Di notte (più precisamente “da mezz’ora dopo il tramonto del sole a mezz’ora prima del suo sorgere”, per usare la terminologia esatta del Codice della Strada) deve ritenersi possibile l’uso congiunto dei fari fendinebbia e di quelli anabbaglianti.
L’art. 153 del Codice, infatti, vieta l’utilizzazione contemporanea di fendinebbia ed anabbaglianti o fari di profondità solo durante la guida diurna.
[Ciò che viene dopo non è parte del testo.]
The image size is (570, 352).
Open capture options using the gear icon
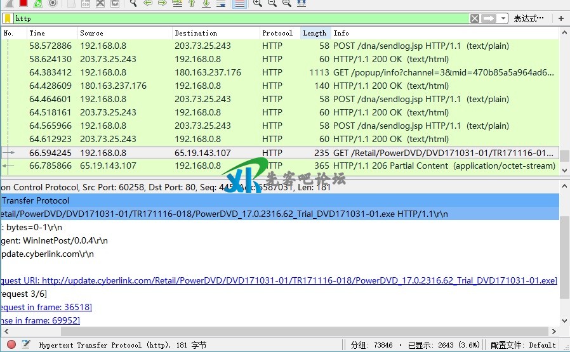[53, 3]
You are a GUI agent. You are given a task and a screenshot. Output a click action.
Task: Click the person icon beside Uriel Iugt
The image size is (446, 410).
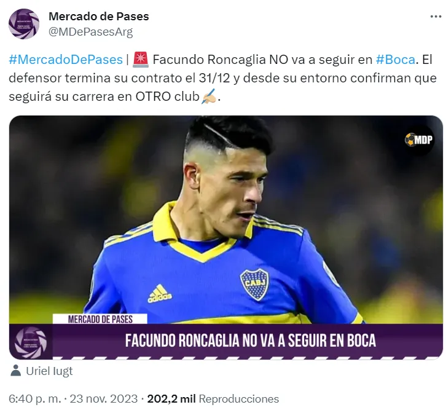tap(15, 371)
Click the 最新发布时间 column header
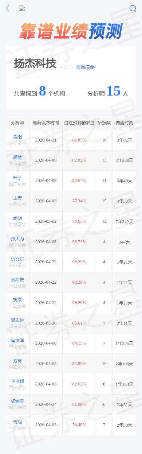Screen dimensions: 142x454 [46, 123]
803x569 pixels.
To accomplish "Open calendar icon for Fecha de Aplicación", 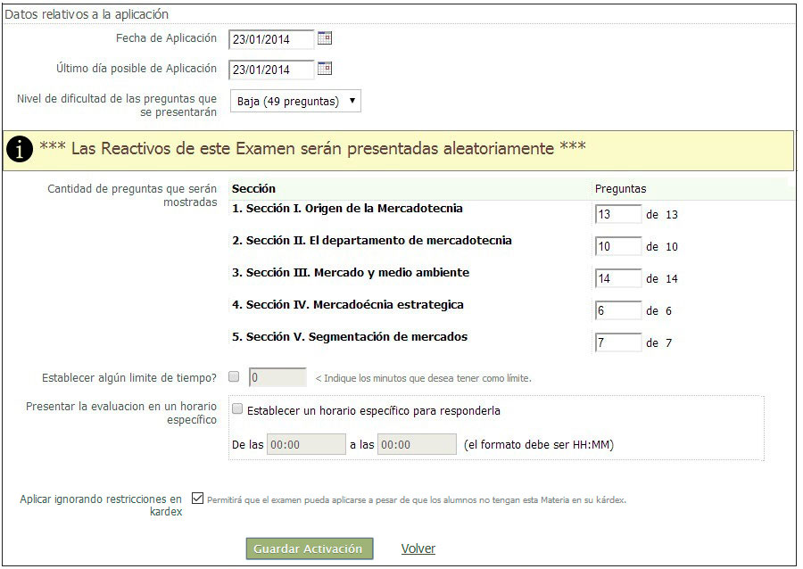I will click(x=325, y=38).
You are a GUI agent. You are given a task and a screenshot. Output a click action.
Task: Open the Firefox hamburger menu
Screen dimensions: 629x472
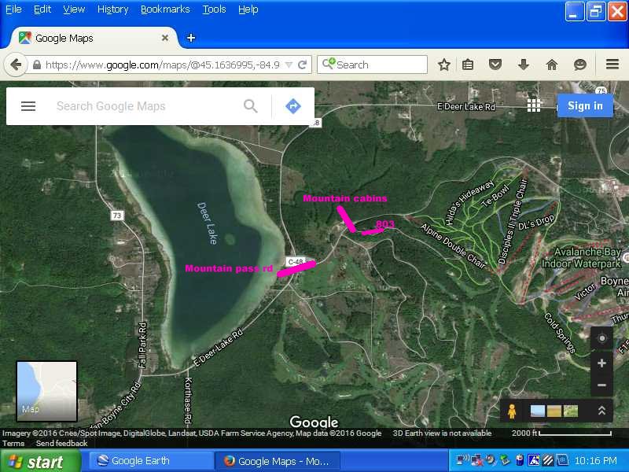pos(612,65)
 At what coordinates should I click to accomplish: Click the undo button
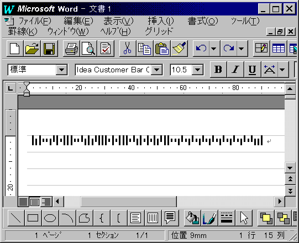coord(201,49)
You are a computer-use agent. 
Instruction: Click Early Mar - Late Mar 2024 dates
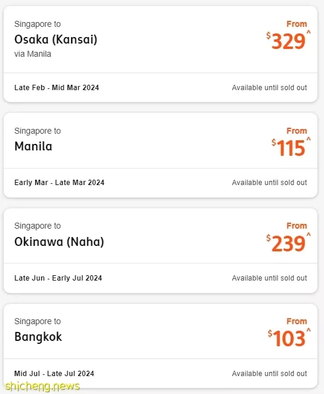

Dispone testualmente il secondo comma dell’articolo richiamato “Di giorno, in caso di nebbia, fumo, foschia, nevicata in atto, pioggia intensa, i proiettori anabbaglianti e quelli di profondità possono essere sostituiti da proiettori fendinebbia anteriori”.
Così argomentano i giudici della Corte sul punto ed, in paticolare circa l’utilizzo dei fendinebbia in orario notturno:
«dalle disposizioni ora richiamate, emerge chiaramente come il legislatore non abbia preso in considerazione, stabilendo un apposito divieto, la fattispecie oggetto di contestazione nel giudizio di opposizione: l’uso dei fari fendinebbia contestualmente ai fari anabbaglianti in orario notturno.
La prescrizione di cui al comma 2, invero, si riferisce esclusivamente al caso in cui l’uso dei fendinebbia avvenga di giorno e la formulazione della disposizione facoltizza il conducente, nelle condizioni ivi previste, a “sostituire” i proiettori anabbaglianti o quelli di profonditi con i fari fendinebbia. Nulla autorizza invece a ritenere che la prescrizione di uso alternativo delle due tipologie di strumenti luminosi operi anche di notte».